Я махнул отчаянно рукой и снова обернул голову к окну изучать извозчика. Между тем Григорьев, наигрывая все громче и громче, стал подпевать. Мало-помалу сам он входил в пассию, а как дошел до своей любимой:
Под горой-то ольха,
На горе-то вишня;
Любил барин цыганочку,
Она замуж вышла,
очевидно, забыл и цель нашего посещения и до того загорелся пением, что невольно увлекал и других. Когда он хлестко запел:
В село красно стеганула.
Эх - стеганула,
Моя дорогая,
ему уже вторил бархатный баритон Ивана Васильева. Вскоре, сперва слабо, а затем все смелее, стал проникать в пение серебряный сопрано Стеши.
- Эх, господи! Да что же я тут вам мешаю, - воскликнул Григорьев. - Мне так не сыграть, а не то чтобы спеть. Голубушка Стеша, спойте что-нибудь, прибавил он, подавая ей ее гитару.
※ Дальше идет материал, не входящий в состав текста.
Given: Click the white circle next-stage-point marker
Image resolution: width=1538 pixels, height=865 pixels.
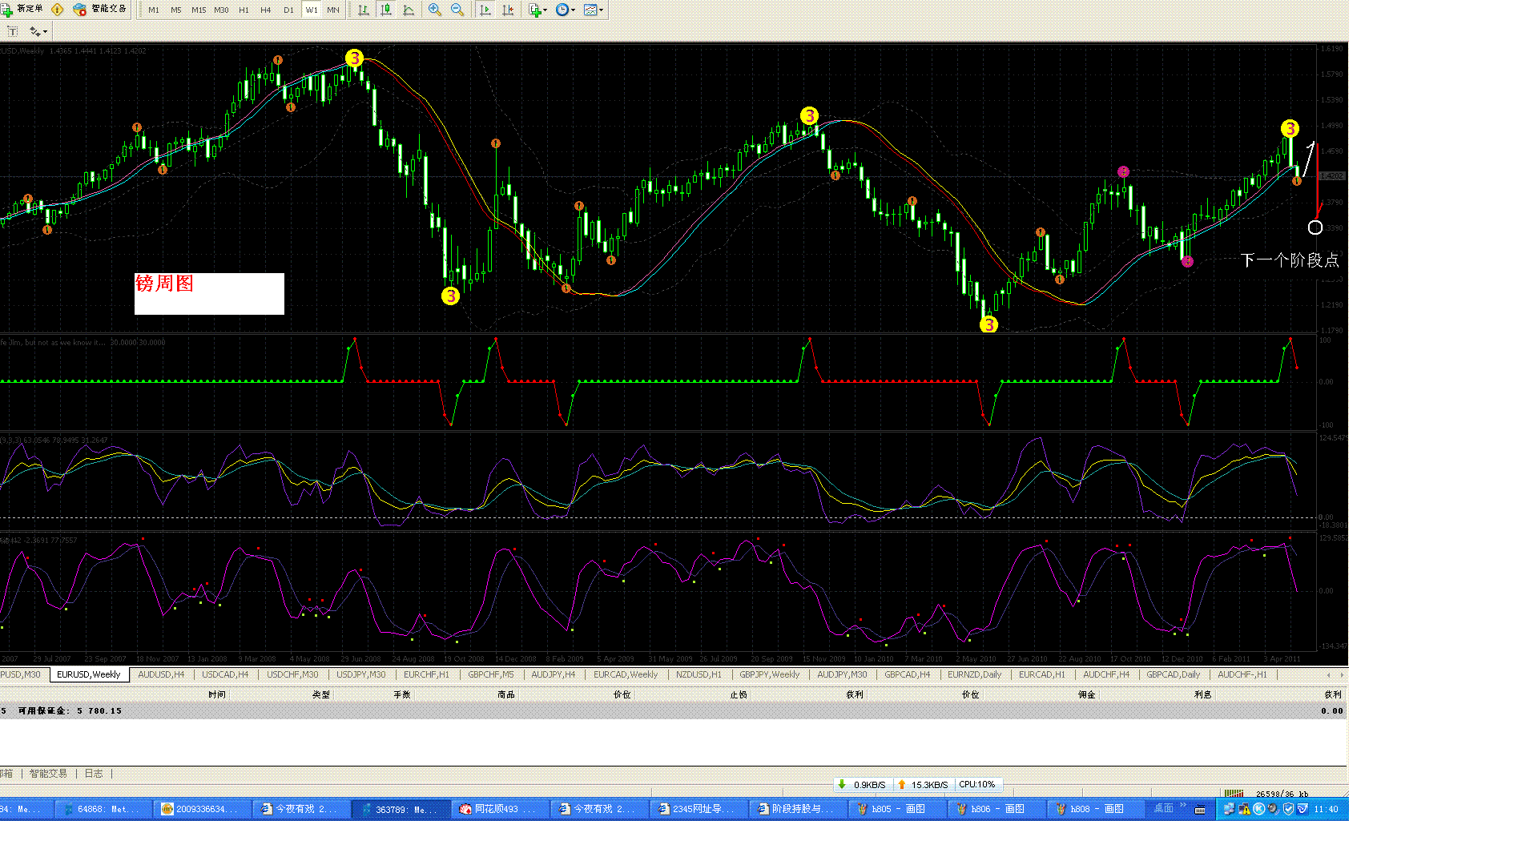Looking at the screenshot, I should click(1315, 227).
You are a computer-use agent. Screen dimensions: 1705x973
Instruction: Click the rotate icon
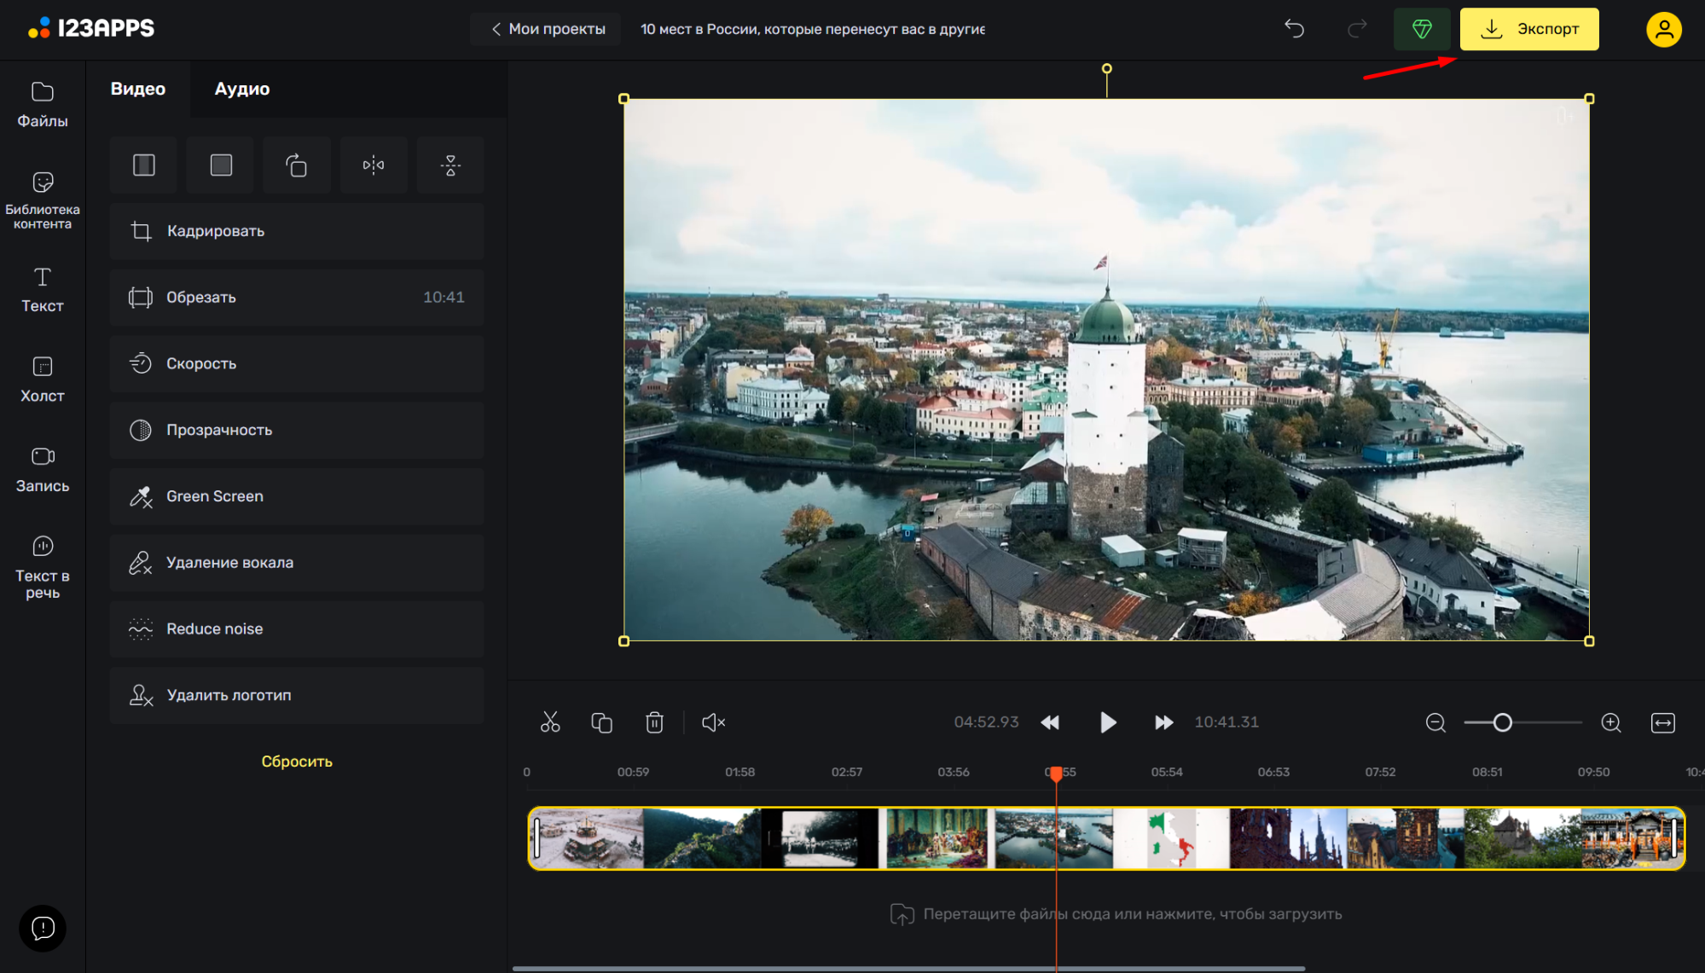pos(296,165)
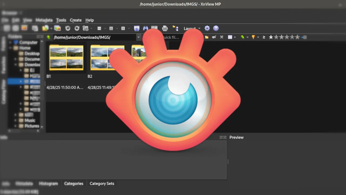Click the Print icon in the toolbar
Viewport: 346px width, 195px height.
[165, 28]
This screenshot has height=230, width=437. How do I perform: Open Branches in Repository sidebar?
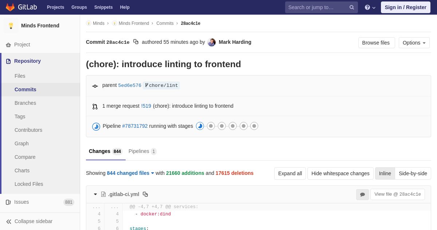(25, 103)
Она уже без возражений запела, поддерживаемая по временам Иваном Васильевым. Слегка откинув свою оригинальную детски задумчивую головку на действительно тяжеловесную с отливом воронова крыла косу, она вся унеслась в свои песни. Уверенный, что теперь она не обратит на меня ни малейшего внимания, я придвинул свой стул настолько, что мог видеть ее почти в профиль, тогда как до сих пор мог любоваться только ее затылком.
Когда она запела:
Вспомни, вспомни, мой любезный,
Нашу прежнюю любовь,
чуть заметная слезинка сверкнула на ее темной реснице. Сколько неги, сколько грусти и красоты было в ее пении! Но вот она взяла несколько аккордов и запела песню, которую я только в первой молодости слыхивал у московских цыган, так как современные петь ее не решались. Песня эта, не выносящая посредственной певицы, известная:
Слышишь ли, разумеешь ли…
Стеша не только запела ее мастерски, но и расположила куплеты так, что только с тех пор самая песня стала для меня понятна как высокий образчик народной поэзии. Она спела так:
Ах ты злодей, ты злодей.
Добрый молодец.
Во моем ли саду
Соловей поет,
Громко свищет.
Слышишь ли,
Мой сердечный друг?
Разумеешь ли,
Жизнь, душа моя?
Песня исполнена всевозможных переливов, управляемых минутным вдохновением. Я жадно смотрел на ее лицо, отражавшее всю охватившую ее страсть. При последних стихах слезы градом побежали по ее щеке. Я не выдержал, вскочил со стула, закричал: браво! браво! и в ту же минуту опомнился. Но уже было поздно.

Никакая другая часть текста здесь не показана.